Dear Unknown Muggle: The Wizarding World Finally Reaches Out to Me

OMG YOU GUYS BEST LIBRARY FIND EVER! I was shelving books in the teen area when I picked up a folded piece of paper sitting on the edge of one of the shelves. Naturally, I opened it before recycling to see if it was filled with juicy gossip, but it was SO MUCH BETTER! Here is a scan:

Yes, that IS a rip in the paper labeled "Bloody Owl!"

I mean, I can’t say I’m surprised. Obviously if you’re going to take your magical family on a muggle vacation, you would end up at the Holly Springs Library. You can TELL this was written by an authentic English witch because she uses the word “bloody” TWICE and also “horrid”. My only point of confusion is that it is written in pencil on notebook paper instead of on parchment with a quill, but I assume it is all part of her undercover muggle disguise.

After years of picking up pieces of paper with chewed gum stuck to them in the stacks, I feel like this was the universe’s way of giving me a reward.

A Slice of My Life

Naturally the entire reason I started a blog was because I assumed everyone was dying of curiosity about what it’s like to be me. Well, that, and because I hate seeing a list serv rep cry. Anyway, here are impressions of the last four hours of my life:

–While reviewing children’s non-fiction books that are older than 10 years, find Dave’s Quick ‘n’ Easy Web Pages, copyright 1999, which leads me to place numerous bets with myself about whether the numerous links it directs me to still exist. A sample:
Anything on Netscape: No
Angelfire: Yes?
Alta Vista: Yes
Geocities: No. Sad face.

–Completely baffled a dad when I instantly found the book he wanted just as he was about to despair. I described this event in loving detail on the blog I’m keeping for my advisor to grade, but all you really need to know is that someone else recognized that I have MAGICAL LIBRARY POWERS. And that my advisor clearly did not know he would be getting an epic saga when he assigned me to blog my field experience log.

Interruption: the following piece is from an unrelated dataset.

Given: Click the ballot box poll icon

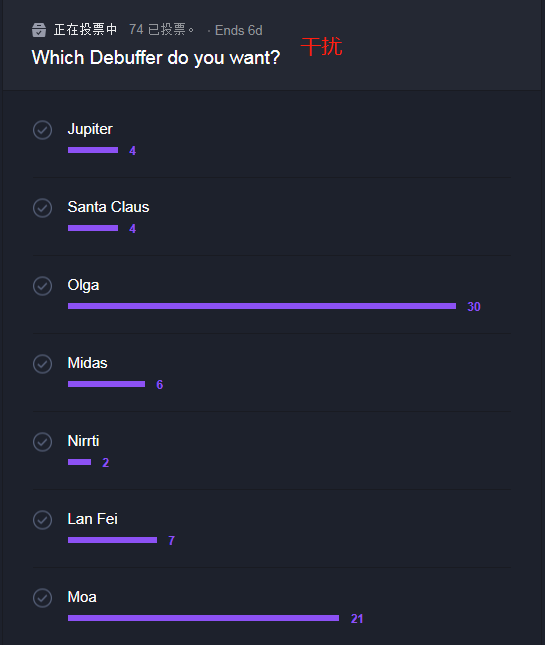Looking at the screenshot, I should [39, 30].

–With my whole iPod to choose from, Trixie decides to only play The A*Teens on the way home. I go with it, since, for some reason, I still know all the words to all of their songs. I’m momentarily ashamed, then decide it is further proof that I am awesome.

–Steven has made Thai curry for dinner! It is even tastier because he also did all the dishes.

–Now I am updating my blog downstairs while listening to the quiet yet vehement cursing of Steven working on websites up in his office. Maybe he needs Dave’s Quick ‘n’ Easy Web Pages? It’s so quick, they don’t even have time for two-thirds of the letters in “and”! And the cover blurb is from the co-founder of Netscape! Maybe for his birthday.

Strange Library Sightings: “Naked Rampage”

One of my coworkers who goes to NC State showed me this news report today at work about, as she put it “some guy running through the library (voice drops to a whisper) IN THE BUFF”. The headline “Naked Rampage” confused me at first until I saw the video and how he was wildly throwing books off the shelves. So maybe it should be retitled “Naked Book Rampage”, which sounds like a fun time.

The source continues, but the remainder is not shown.